Pero la estadística de empresas afiliadas a la Seguridad Social es una de esas informaciones que nos demuestras que estamos estancados desde 2021, en plena salida de la pandemia, donde teníamos a 1,33 millones de empresas afiliadas y hoy tenemos 1,34 millones.

Además, para que veamos que las cosas por desgracia no van bien he preparado dos tablas: la primera con los datos del decrecimiento del número de empresas y la segunda para ver en qué sectores económicos se está produciendo la bajada.

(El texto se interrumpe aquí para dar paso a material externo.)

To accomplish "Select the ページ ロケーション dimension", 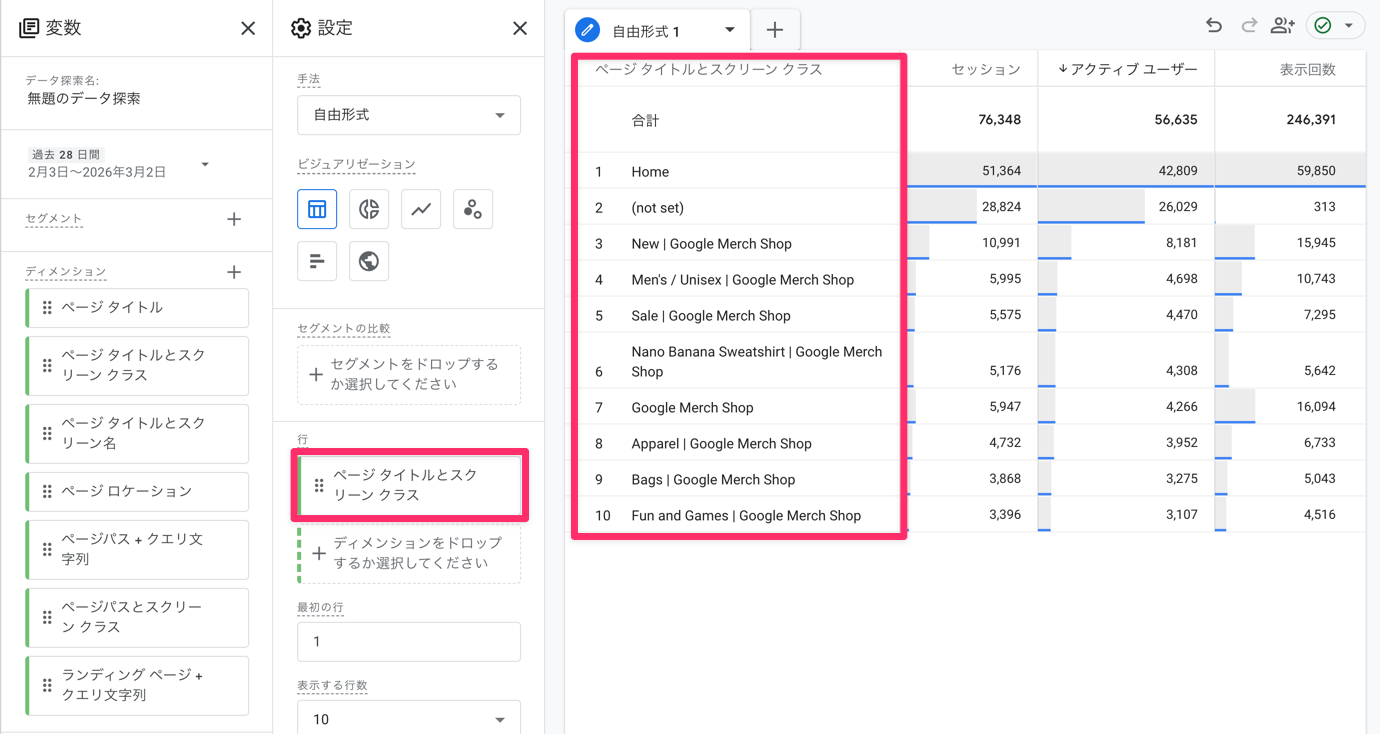I will click(x=138, y=491).
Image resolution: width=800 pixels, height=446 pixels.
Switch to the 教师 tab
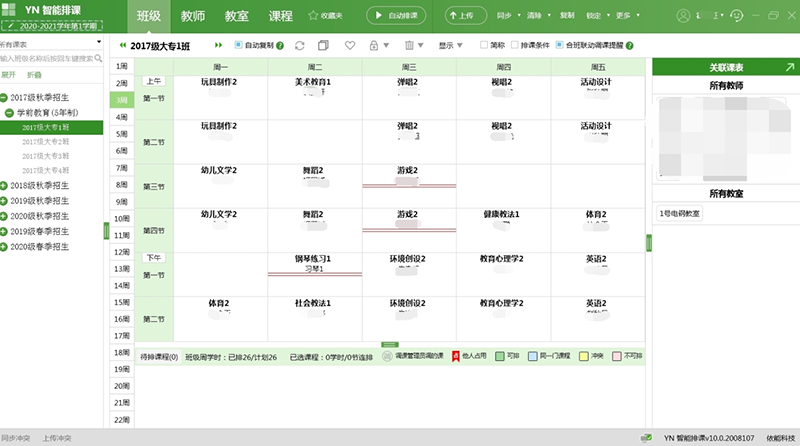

En esta primera tabla, pueden ver que tenemos un verdadero problema en las micro pymes y pymes, donde 9.195 empresas han tenido que echar el cierre, porque no aguantaban más los salarios, los gastos y, sobre todo, los impuestos que están pagando para abrir todos los meses sus empresas. Es cierto que las medianas y las grandes aguantan mejor, pero simplemente porque hasta ahora han podido trasladar a los precios una parte significativa de sus gastos y costes.

Si estos datos los vemos por sectores económicos, el problema es todavía mucho más preocupante.

Lo es porque cualquiera con dos dedos de frente diría que hay dos sectores estratégicos en cualquier país que se precie de tener una economía bien organizada y saneada, el sector primario y la industria.

Pues bien, estos dos sectores han perdido empresas. La agricultura está en una situación económica de abandono y dejadez por este Gobierno y lo está porque los agricultores no votan al sanchismo que es el responsable, junto con la UE, de la situación en la que se encuentran. En sólo dos meses han cerrado 7.957 empresas que se encontraban en este sector. Y lo que es peor, con la crisis del petróleo mejor que vayamos preparándonos para ver cómo se destruye este sector que fue tan importante en las crisis del COVID.

En solo dos meses han cerrado las puertas el 7,2 % del sector. Esto no es una crisis, esto es un desastre nacional.

Otro sector con problemas importantes, por lo que viene aconteciendo en toda la UE, es el sector industrial, que pierde un 0,2 % de sus empresas en estos dos primeros meses del año.

En España el Sector Distribución y Retail es el mayor sector económico en valor agregado, pues bien, en este sector hemos destruido 3.151 empresas, que equivalen al 0,6 % del total empresas, y en las actividades relacionadas con el ocio y el entretenimiento, que además también está relacionadas con el turismo, hemos perdido el 1 % de las empresas.

Afortunadamente el resto de los sectores todavía no han entrado en crisis y entre todos los demás crean 5.138 empresas que sirven para paliar una parte de 13.026 empresas perdidas.

De verdad si alguien en el Gobierno se mirase estos datos, correríamos el riesgo de que le hiciesen a los datos un Tezanos, pero al menos serían conscientes de la que están liando, porque me da que no se enteran de nada, porque solo piensan en los resultados electorales y en como salvar su trasero.